* _Work to do_
Collect every line in the rows below that contains the word "tool", and copy each one as it appears.

* _Materials provided_
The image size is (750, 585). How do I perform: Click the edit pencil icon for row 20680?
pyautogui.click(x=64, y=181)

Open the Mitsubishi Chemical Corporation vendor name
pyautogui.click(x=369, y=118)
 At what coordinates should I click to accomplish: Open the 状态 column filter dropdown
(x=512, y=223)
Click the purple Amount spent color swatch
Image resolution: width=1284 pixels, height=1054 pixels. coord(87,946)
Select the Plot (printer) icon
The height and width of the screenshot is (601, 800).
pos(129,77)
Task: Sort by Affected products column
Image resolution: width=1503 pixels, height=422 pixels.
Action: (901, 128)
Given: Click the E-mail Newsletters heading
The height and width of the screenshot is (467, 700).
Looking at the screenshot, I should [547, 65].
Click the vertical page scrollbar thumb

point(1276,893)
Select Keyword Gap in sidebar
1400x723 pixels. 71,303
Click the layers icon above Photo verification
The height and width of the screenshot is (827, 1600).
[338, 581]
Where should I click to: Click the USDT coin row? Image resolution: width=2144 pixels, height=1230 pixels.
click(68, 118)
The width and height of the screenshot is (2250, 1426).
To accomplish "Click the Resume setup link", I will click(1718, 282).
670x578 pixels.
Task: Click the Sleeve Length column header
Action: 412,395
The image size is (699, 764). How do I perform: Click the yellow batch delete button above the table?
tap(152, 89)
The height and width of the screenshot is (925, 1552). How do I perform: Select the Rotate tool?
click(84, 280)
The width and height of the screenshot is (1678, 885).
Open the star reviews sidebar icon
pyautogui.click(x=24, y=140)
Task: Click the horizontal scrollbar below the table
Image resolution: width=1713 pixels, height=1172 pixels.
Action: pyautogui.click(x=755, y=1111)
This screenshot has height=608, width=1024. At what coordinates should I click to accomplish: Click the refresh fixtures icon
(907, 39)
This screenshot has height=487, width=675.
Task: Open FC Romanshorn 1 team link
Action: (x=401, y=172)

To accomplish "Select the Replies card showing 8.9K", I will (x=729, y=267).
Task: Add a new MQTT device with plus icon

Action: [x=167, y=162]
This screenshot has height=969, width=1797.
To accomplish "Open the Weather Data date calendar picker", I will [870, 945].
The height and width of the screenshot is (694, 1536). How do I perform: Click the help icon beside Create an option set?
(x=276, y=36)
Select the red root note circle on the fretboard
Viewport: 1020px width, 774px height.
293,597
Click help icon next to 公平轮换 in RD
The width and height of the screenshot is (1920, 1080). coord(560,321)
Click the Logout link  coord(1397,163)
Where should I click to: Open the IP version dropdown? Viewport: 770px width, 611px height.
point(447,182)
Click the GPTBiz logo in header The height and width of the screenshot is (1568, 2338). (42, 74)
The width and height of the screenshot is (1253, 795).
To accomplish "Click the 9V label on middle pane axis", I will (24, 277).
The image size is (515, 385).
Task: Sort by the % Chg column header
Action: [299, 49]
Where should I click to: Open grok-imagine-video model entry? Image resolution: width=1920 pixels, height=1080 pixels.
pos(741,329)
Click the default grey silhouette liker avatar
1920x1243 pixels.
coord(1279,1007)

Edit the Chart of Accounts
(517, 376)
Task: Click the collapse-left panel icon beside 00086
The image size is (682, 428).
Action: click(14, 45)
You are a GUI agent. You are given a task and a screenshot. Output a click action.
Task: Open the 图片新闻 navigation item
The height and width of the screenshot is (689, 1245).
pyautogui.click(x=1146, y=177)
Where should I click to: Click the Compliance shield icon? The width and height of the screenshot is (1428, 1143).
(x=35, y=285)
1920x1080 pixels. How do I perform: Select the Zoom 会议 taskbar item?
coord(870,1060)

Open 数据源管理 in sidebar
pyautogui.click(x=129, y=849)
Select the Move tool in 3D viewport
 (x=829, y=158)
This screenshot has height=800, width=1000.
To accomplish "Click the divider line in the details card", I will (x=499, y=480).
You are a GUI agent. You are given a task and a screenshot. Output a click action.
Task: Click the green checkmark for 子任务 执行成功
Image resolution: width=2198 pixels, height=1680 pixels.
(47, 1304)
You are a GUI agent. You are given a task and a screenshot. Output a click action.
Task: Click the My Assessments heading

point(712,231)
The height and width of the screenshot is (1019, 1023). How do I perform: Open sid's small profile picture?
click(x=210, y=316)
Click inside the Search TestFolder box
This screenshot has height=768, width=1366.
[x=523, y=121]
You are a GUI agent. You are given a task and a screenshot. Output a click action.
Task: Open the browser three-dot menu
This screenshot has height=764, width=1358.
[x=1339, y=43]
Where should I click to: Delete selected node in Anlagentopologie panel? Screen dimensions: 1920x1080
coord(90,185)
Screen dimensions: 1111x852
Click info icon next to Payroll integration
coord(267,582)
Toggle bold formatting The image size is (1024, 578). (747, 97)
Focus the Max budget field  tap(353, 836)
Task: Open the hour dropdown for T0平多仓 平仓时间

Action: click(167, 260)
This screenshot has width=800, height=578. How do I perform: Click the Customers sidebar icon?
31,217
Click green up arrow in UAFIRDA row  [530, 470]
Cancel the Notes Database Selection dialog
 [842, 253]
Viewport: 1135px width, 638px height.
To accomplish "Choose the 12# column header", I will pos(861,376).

* _Written answer_
The height and width of the screenshot is (925, 1552). How do I perform: Select the Rotate tool?
Select the Move tool in 3D viewport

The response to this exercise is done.